> [RECORDS FOR THE TASK]
--*--
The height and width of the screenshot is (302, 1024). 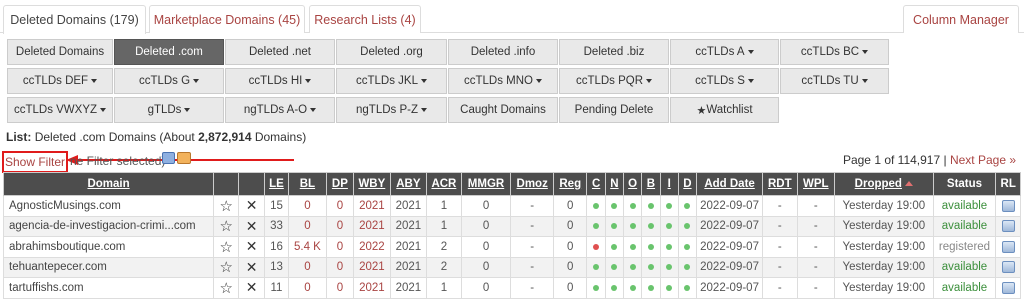 What do you see at coordinates (983, 160) in the screenshot?
I see `next-page-link: Next Page »` at bounding box center [983, 160].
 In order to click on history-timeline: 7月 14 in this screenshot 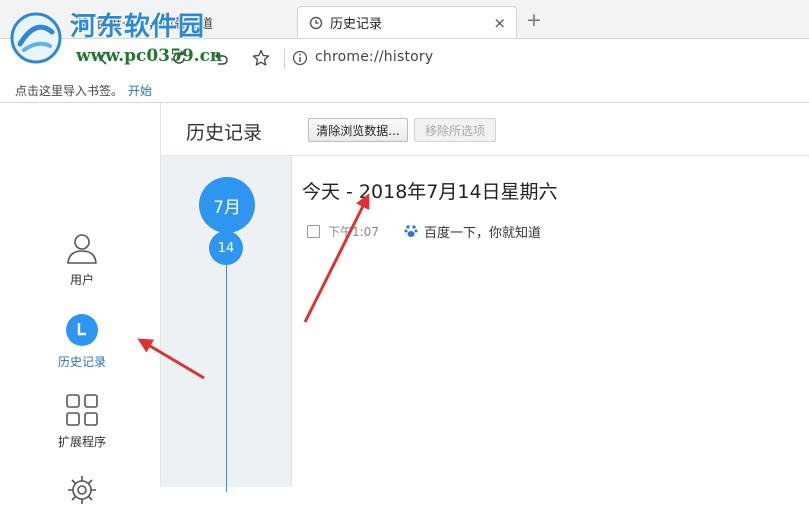, I will do `click(226, 324)`.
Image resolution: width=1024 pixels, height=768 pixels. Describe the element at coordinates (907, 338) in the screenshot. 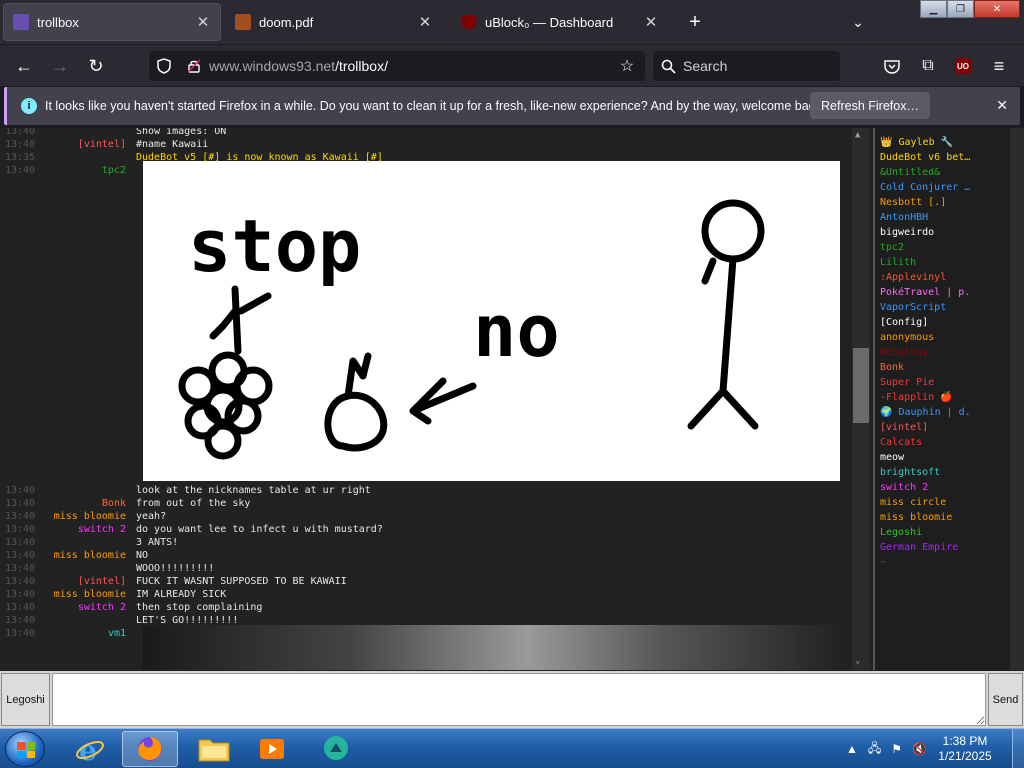

I see `user-list-item: anonymous` at that location.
--*--
> [YOUR GOAL] Put everything from the line containing "Image resolution: width=1024" down to the end of the data into a JSON list of strings, one per line, skipping blank lines. Leave the pictures out.

> [REPLY]
[
  "Image resolution: width=1024 pixels, height=768 pixels. Describe the element at coordinates (907, 338) in the screenshot. ",
  "I see `user-list-item: anonymous` at that location."
]